Machine Learning of Binary ‘Yes/No’ Systems May Improve Medical Diagnoses, Financial Risk Analysis, More
Similar to a mouse racing through a maze, making “yes” or “no” decisions at every intersection, researchers have developed a way for machines to swiftly learn all the twists and turns in a complex data system.
“Our method may help improve the diagnosis of urinary diseases, the imaging of cardiac conditions and analysis of financial risks,” reported Abd-AlRahman Rasheed AlMomani of Embry-Riddle Aeronautical University’s Prescott, Arizona, campus.
The research was accepted for the Nov. 11 edition of the peer-reviewed journal “Patterns,” an imprint of “CellPress," with Jie Sun and Erik Bollt of Clarkson University’s Center for Complex Systems Science. The goal of the work is to more efficiently analyze binary (“Boolean”) data.
“We can see everything around us as a network of objects and variables that interact with each other,” said AlMomani, assistant professor of Data Science and Mathematics at Embry-Riddle. “Understanding those interactions can improve our predictions and management of a whole host of networks — from biology and gene regulatory networks to even air flight.”
Boolean, or “yes/no,” data are frequently used in the field of genetics, where gene states may be described as “on” (with high gene expression) or “off” (with little or no gene expression), AlMomani explained. Learning Boolean functions and networks based on noisy observational data is key to deciphering many different science and engineering problems — from plant-pollinator dynamics and drug targeting to assessing a person’s risk of tuberculosis.
The challenge, AlMomani explained, is that the standard method for learning Boolean networks — called REVEAL (for reverse engineering algorithm for interference of genetic network architectures) — blends many different sources of information. The REVEAL approach thus increases computational complexity and costs, and researchers must dampen noise to analyze all of the data. Further, the REVEAL method isn’t optimal for solving quantitative biology problems, which require uncovering causal factors.
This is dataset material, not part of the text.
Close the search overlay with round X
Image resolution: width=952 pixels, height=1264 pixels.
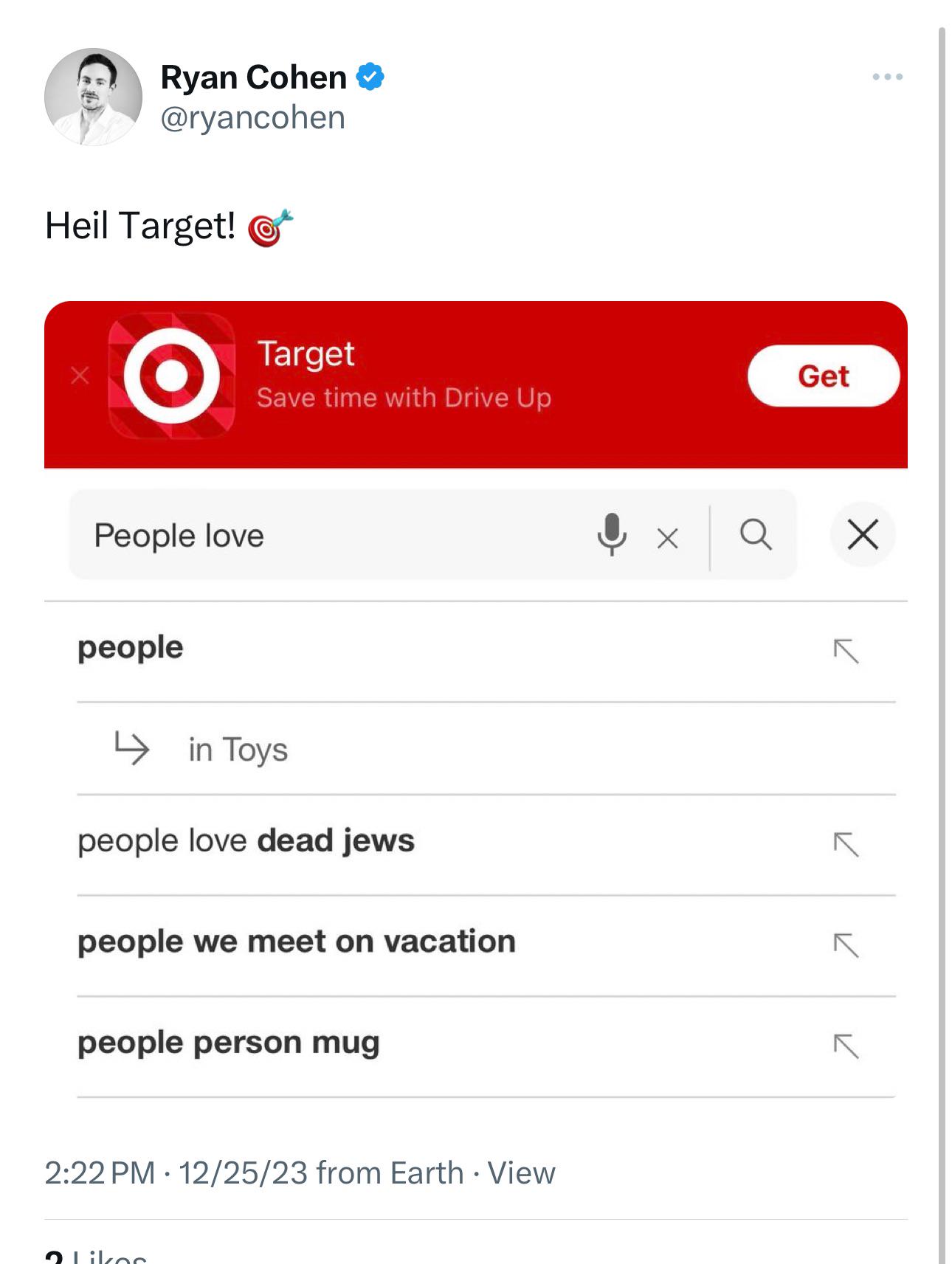point(863,534)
To weed out incorrect answers faster, AlMomani and colleagues leveraged a method called Boolean optimal causation entropy, which progressively narrows the number of correct solutions to a problem. The method essentially turns a complex diagnostic process into a decision tree, where yes/no questions such as, “Does the patient have a fever? Nausea? Lumbar pain?” can guide a clinician to the correct diagnosis.
AlMomani explained that many different scientific questions hinge upon “a Boolean variable that is basically zero or one. An event happened or it did not happen. A patient will have a test and get a positive or a negative result. We can then categorize that patient’s test results, health history and outcomes as Boolean variables.”
To test their ideas, the researchers got their hands on a complete set of 958 possible board configurations at the end of a Tic-Tac-Toe game. The board and different game moves were then expressed as mathematical problems in order to predict which player would win.
The researchers also tested their method using a dataset from cardiac spectroscopy images. Their system got the diagnosis right 80% of the time.
The "Patterns" article, “Data-Driving Learning of Boolean Networks and Functions by Optimal Causation Entropy Principle (BoCSE),” was funded in part by the U.S. Army Research Office (grant W911NF-16-1-0081) and the Simons Foundation (grant 318812).